The Grande Ronde Hospital Foundation took a moment to celebrate the past 50 years and look ahead to what is in store for the next year during an event Thursday night at GRH.

“It’s people like you who help make the foundation succeed. This is a community hospital. This is our ‘thank-you’ to you,” Board Chair Peter Fallow said to board members and donors in attendance Thursday night.

After recognizing some longtime donors and supporters of the foundation, GRH Foundation Manager Patrick Flynn laid out the vision for the upcoming year with regard to some of the equipment the hospital hopes to acquire.

The previous year saw the hospital, with the help of foundation funding, bring in several new items, most notably a Sim Man, a state-of-the-art machine that is able to replicate real-life scenarios and reactions for training.

GRH is aiming to purchase new items in the upcoming year as well as upgrade pieces of equipment it already owns, including hemodialysis machines for the intensive care unit, a sterilization machine called The Torch, and telehealth remote presence devices.

The addition of new hemodialysis machines — the hospital wants to add two at a total cost of $58,700 — would prevent patients who need dialysis treatment from having to be transferred. Flynn said because GRH does not currently have hemodialysis machines, it has to transfer around 40 patients out of the area each year, usually to Boise, Walla Walla or Tri-Cities. Flynn said the machines would be a major benefit in keeping patient costs down.

“One of our values is to (provide) local care. This will enable that to happen,” Flynn said.

The Torch — two of which the hospital currently owns — is a high-intensity ultraviolet array that emits UV light for cleaning. While a hospital room is routinely sterilized by staff between patients, the array takes the cleaning to the next level. In about 15 minutes it does a full ultraviolet light sweep of the room that disinfects everything touched by the light.

“There are a lot of studies that have been done that (show) this helps reduce infection rates and kills basically everything on the surface,” Flynn said, adding the machines have been proven 30% more effective than standard cleaning procedures.

How powerful is the UV light in the machine? Flynn said it would cause third-degree burns or damage a human retina if someone came in contact with it.

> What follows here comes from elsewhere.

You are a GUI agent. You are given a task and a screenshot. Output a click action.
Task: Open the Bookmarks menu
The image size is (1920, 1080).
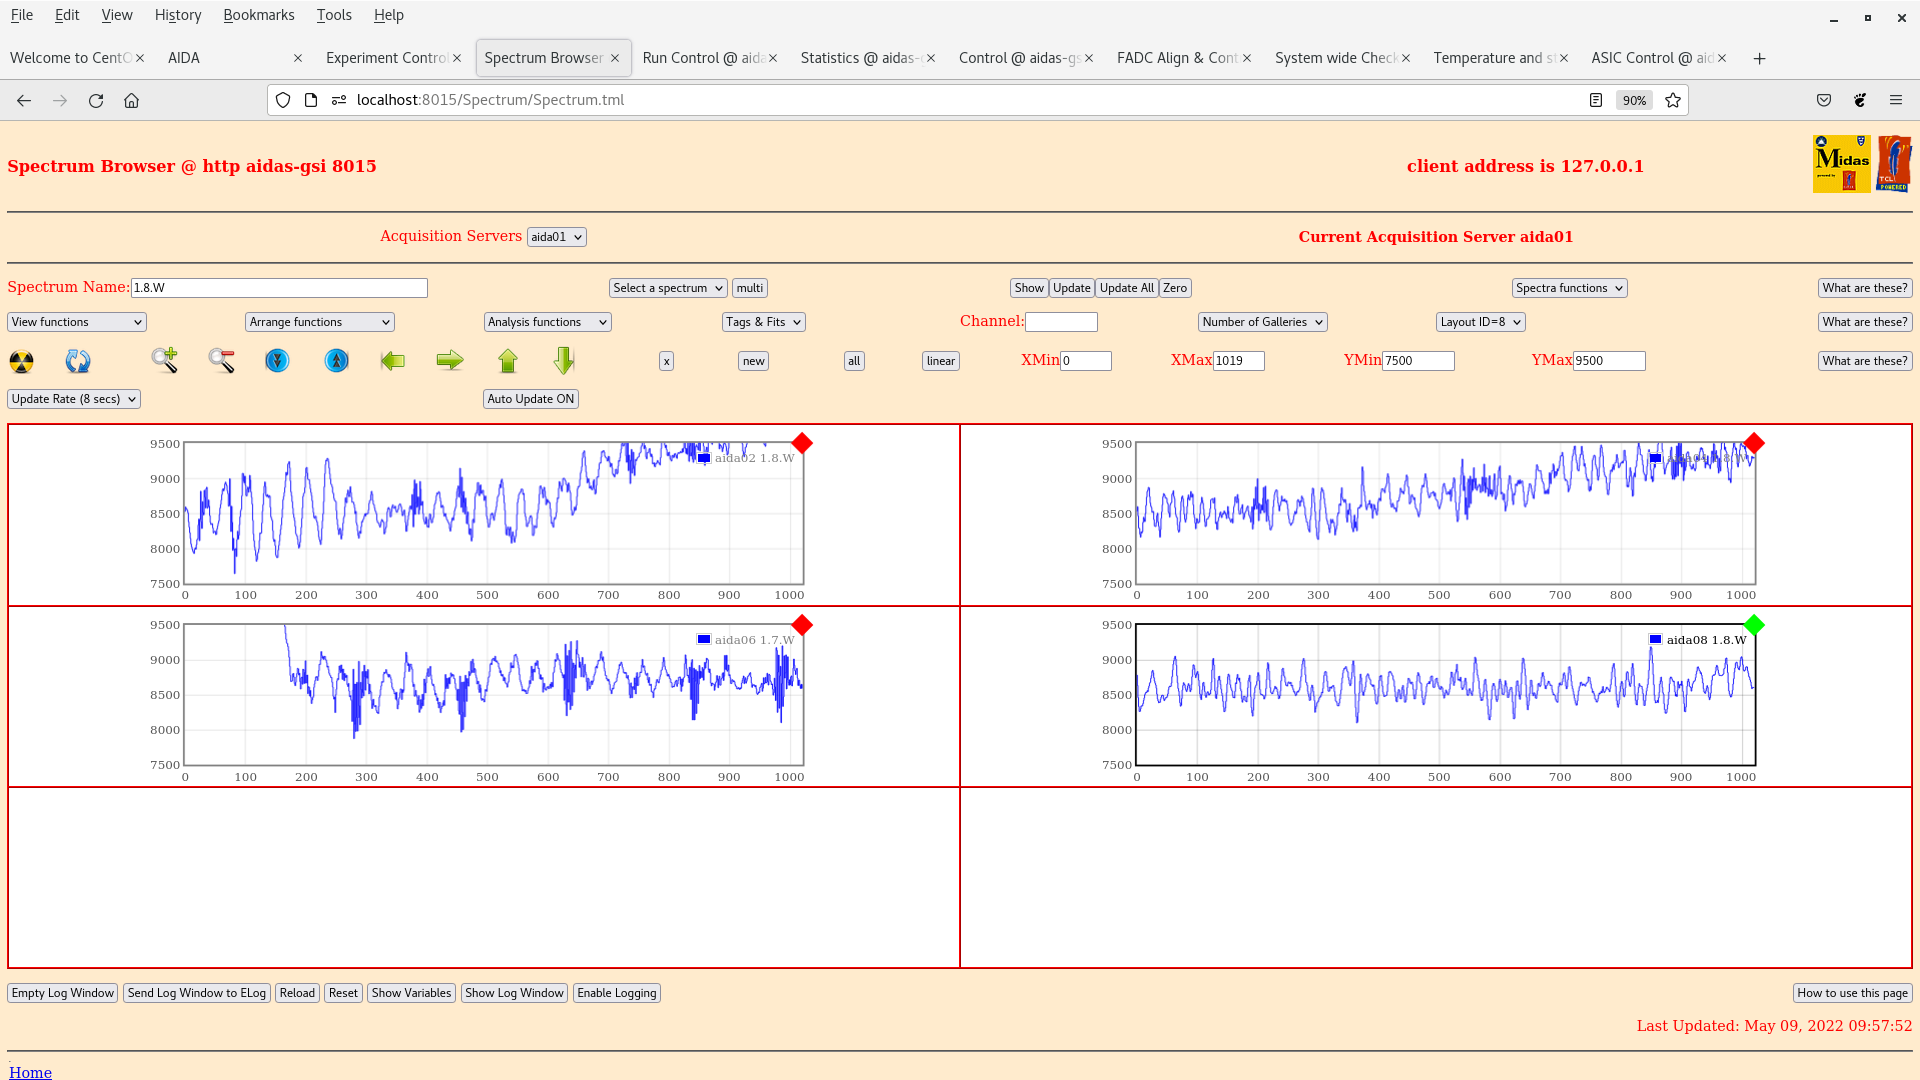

The machines do, however, have motion sensors to prevent an accident like that from happening.

Flynn said Torches cost $25,000 apiece.

GRH is also committing $70,000 to replacing and expanding its current fleet of telehealth remote presence devices, which allow out-of-the-area specialists to meet with and treat patients remotely.

“(Staff also) can conference in with a remote specialist that we contract with and can go over vitals,” Flynn added.

The telehealth devices, which are mobile and have a pivoting monitor, have several other features, such as high-definition cameras for visual inspections, hookups for monitoring, privacy capabilities, and they are fully encoded to keep a patient’s medical file secure, to name a few.

Flynn said the model and number of telehealth robots that GRH could add is currently being looked at, and the hope is to add at least two.